** BEGIN PASSAGE **

4. Respondent/Petitioner's
fifth exception deals with proposed finding of fact 38. This proposed finding was rejected by the
Hearing Officer as constituting argument.
It is the Hearing Officer's function to consider the evidence, resolve
conflicts, judge credibility of witnesses, draw permissible inferences, and
reach findings of fact based upon competent substantial evidence. The Hearing Officer properly fulfilled this
function. Respondent/Petitioner's fifth
exception is, therefore, denied.
5. Respondent/Petitioner's
proposed findings of fact 39 and 40 were rejected by the Hearing Officer as
"constituting recitation of testimony." Thus, the sixth and seventh exceptions are directed to the
Hearing Officer's failure to include these findings in her Recommended
Order. The weight to be placed upon Mr.
Brown's testimony is within the Hearing Officer's province. Therefore, the sixth and seventh exceptions
are denied.
6. Respondent/Petitioner's
proposed finding of fact 42 was rejected by the Hearing Officer as
"subordinate to the facts actually found." The weight to be placed upon Mr. Brown's testimony is within the
Hearing Officer's province. Therefore,
the eighth exception is denied.
7. Respondent/Petitioner's
proposed finding of fact 45 was rejected by the Hearing Officer as
"subordinate to the facts actually found." The weight to be placed upon Mr. Brown's testimony is within the
Hearing Officer's province. Therefore,
the ninth exception is denied.
8. With
the tenth exception, directed to the Hearing Officer's rejection of proposed
finding of fact 49, the Respondent/Petitioner writes that the Hearing Officer
erroneously rejected that proposed finding as "subordinate to the facts
actually found." However, our
review of the Appendix to the Recommended Order indicates that the Hearing
Officer rejected proposed finding of fact 49 because it was "not supported
by the greater weight of the evidence," and that it was the second
sentence in proposed finding of fact 49 that she rejected as "subordinate
to the facts actually found." The
weight to be placed upon Mr. Brown's testimony is within the Hearing Officer's
province. Accordingly, the
Respondent/Petitioner's tenth exception is denied.
9. The
eleventh and twelfth exceptions are directed to proposed findings of fact 50
and 51. The Hearing Officer rejected
both of these together as "subordinate to the facts actually found." The weight to be placed upon Mr. Brown's
testimony is within the Hearing Officer's province. Accordingly, the Respondent/Petitioner's eleventh and twelfth
exceptions are denied.
10. Respondent/Petitioner's
thirteenth exception focuses on the Hearing Officer's rejection of proposed
finding of fact 58, which she rejected as "cumulative." The weight of Mr. Brown's admission that he
never asked the Mayor about the July 1992 expenditure status report as evidence
of malice was for the Hearing Officer to determine. The Recommended Order suggests that the Hearing Officer may have
inferred from the evidence presented that the way the Mayor made Mr. Brown feel--belittled
and embarrassed--explained his not confronting her. (Recommended Order, paragraph 15.) Notwithstanding, the Respondent's proposed finding of fact 58 was
"cumulative" to the Recommended Order in the sense that the essential
finding of that paragraph--that Brown did not ask the Mayor about the report--is
included in the Recommended Order. Our
review of the record fails to reveal any error committed by the Hearing Officer
in rejecting proposed finding of fact 58.

** END PASSAGE **

EXERCISES:
A) Decide whether each statement, (i) through (iii), agrees with the ruling on the exceptions. Answer yes or no for each, and quote the words of the ruling that decide it.
(i) The Hearing Officer rejected proposed finding of fact 38 as constituting argument.
(ii) The tenth exception was granted.
(iii) Mr. Brown admitted that he never asked the Mayor about the July 1992 expenditure status report.
B) Write the next part of the ruling on the exceptions, continuing from its last sentence.

** BEGIN MATERIAL PROVIDED **

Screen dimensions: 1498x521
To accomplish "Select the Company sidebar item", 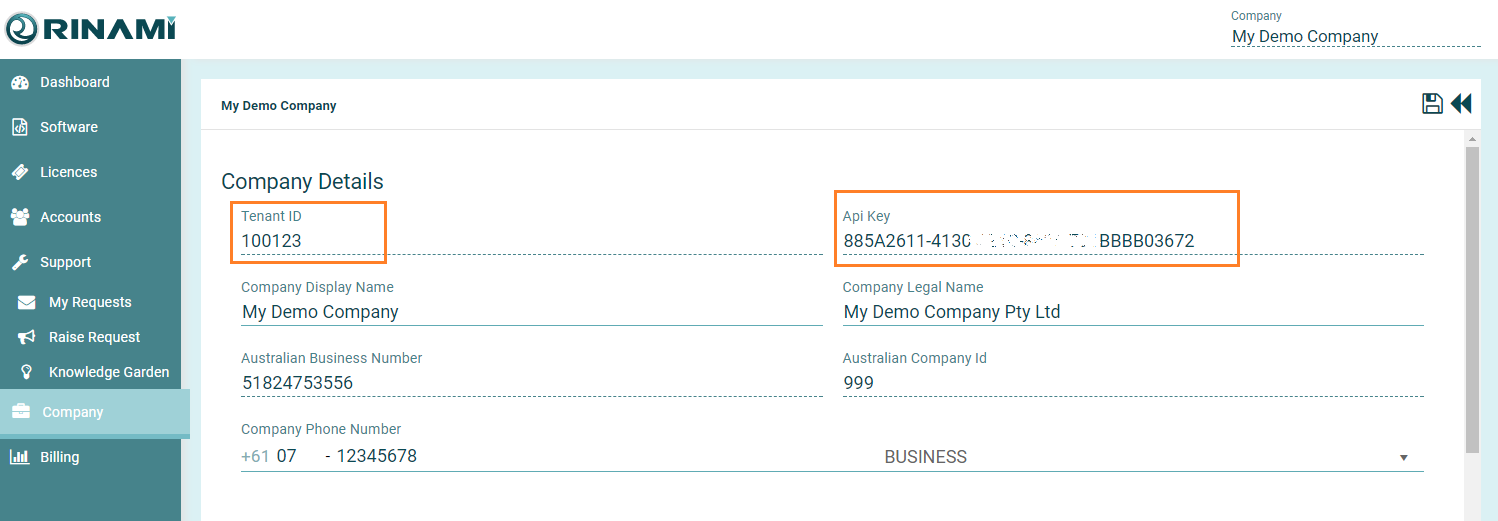I will click(72, 412).
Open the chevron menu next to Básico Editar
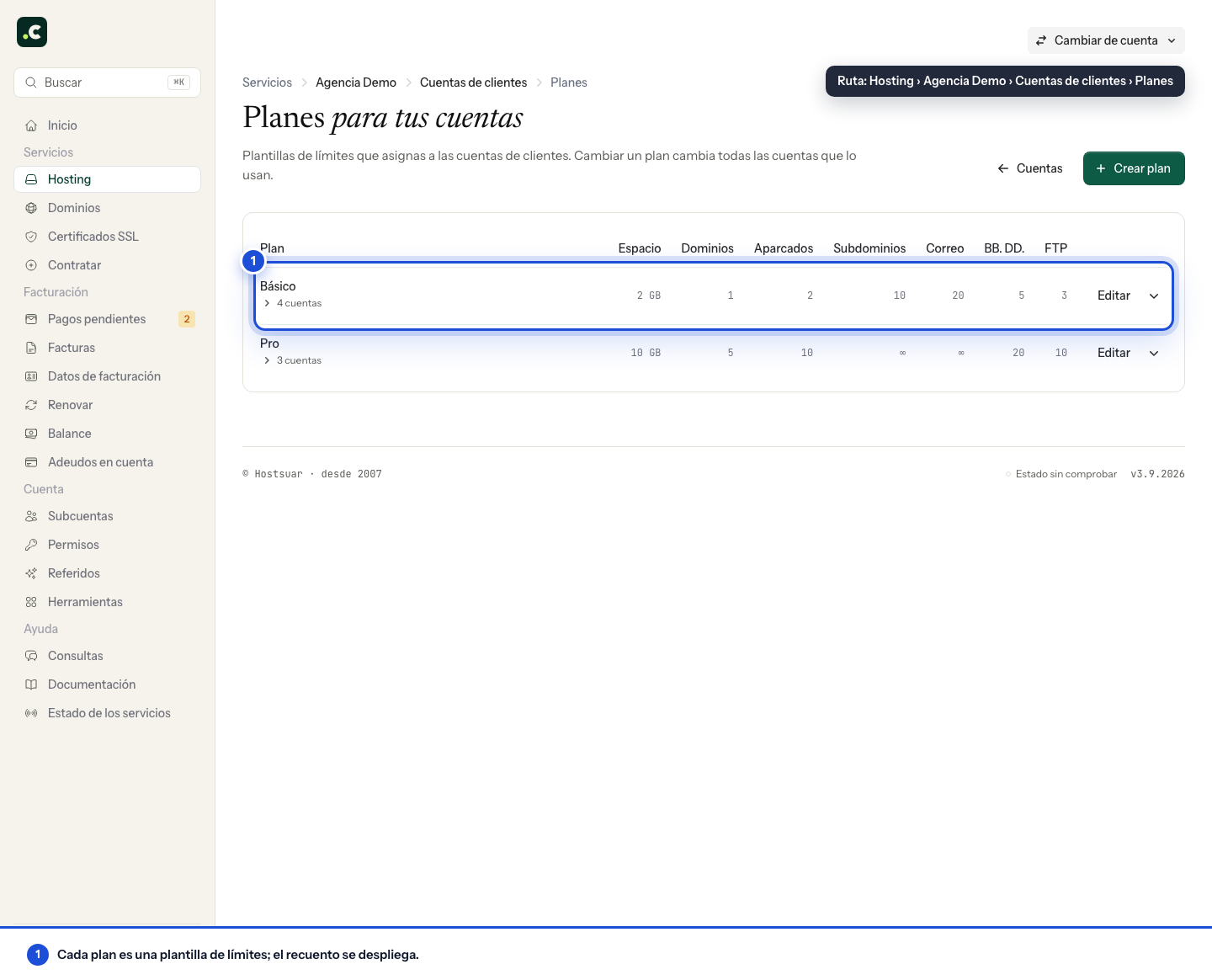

** END MATERIAL PROVIDED **

ANSWERS TO THE TASKS:
A)
(i) Yes: "This proposed finding was rejected by the Hearing Officer as constituting argument."
(ii) No: "Accordingly, the Respondent/Petitioner's tenth exception is denied."
(iii) Yes: "Mr. Brown's admission that he never asked the Mayor about the July 1992 expenditure status report"

B)
Accordingly, Respondent/Petitioner's thirteenth exception is denied.
11. The
fourteenth exception concerns the Hearing Officer's rejection of proposed
finding of fact 84. The Hearing Officer
rejected this proposed finding as "constituting argument." First, our reading of the proposed finding
suggests that it was couched in argumentative language. More importantly, the proposed finding
appears to be inconsistent with what the Hearing Officer actually found by the
greater weight of the evidence.
(Recommended Order, paragraphs 37 and 38.) Therefore, Respondent/Petitioner's fourteenth exception is
denied.
12. The
fifteenth exception criticizes the Hearing Officer's rejection of proposed
finding of fact 91. This proposed
finding was rejected by the Hearing Officer as "constituting
argument." It was the Hearing
Officer's role to decide the issue one way or another, and her ultimate
finding, that the Complainant/Respondent did not act with a "malicious intent,"
is based upon competent substantial evidence in the record. Therefore, the Respondent/Petitioner's
fifteenth exception is denied.
13.
The sixteenth and final exception in this category of exceptions is directed to
proposed finding of fact 99. The
Hearing Officer rejected this proposed finding as "subordinate to the
facts actually found." The weight
to be placed upon Mr. Brown's testimony and permissible inferences to be drawn
therefrom is within the Hearing Officer's province. Accordingly, the Respondent/Petitioner's sixteenth exception is
denied.
14. The
next group of exceptions concerns proposed findings of fact which the Hearing
Officer accepted, but which the Respondent/Petitioner argues were not included
in the Recommended Order. Proposed
finding of fact 56 was "accepted in substance to the extent that Brown
never told Lieberman personally that the expenditure report showed money going
to the City Attorney, but rejected to the extent that he never referenced the
expenditure report in her presence because he did at the August 31, 1992 City
Commission meeting," according to the Hearing Officer's rulings in the
Appendix to the Recommended Order. This
finding is contained in Finding of Fact 7.
Coupled with Finding of Fact 15, the Hearing Officer has not
"missed the point" as argued by Respondent/Petitioner, but has heard
the evidence and decided the issue against Respondent/Petitioner. This is the Hearing Officer's prerogative
where the findings are supported by competent substantial evidence. Therefore, Respondent/Petitioner's
seventeenth exception is rejected.
15. With
regard to Respondent/Petitioner's exceptions encompassing proposed findings of
fact 59 through 66, all of these proposed findings were "accepted in
substance" by the Hearing Officer.
These proposed findings all relate to the amount of time attorneys
representing the Respondent/Petitioner expended on her behalf and are included
in the Recommended Order's findings 25 through 31. Respondent/Petitioner has failed to establish how the Hearing
Officer's findings are inconsistent with the proposed findings submitted by the
Respondent/Petitioner or that the Hearing Officer's findings are not supported
by competent substantial evidence. Further,
since the Hearing Officer concluded that the Respondent/Petitioner had not met
her burden in proving that the complaint was filed against her with a malicious
intent to injure her reputation, additional findings addressing
Respondent/Petitioner's fees and costs are unnecessary. Therefore, Respondent/Petitioner's
exceptions 18 through 25 are denied.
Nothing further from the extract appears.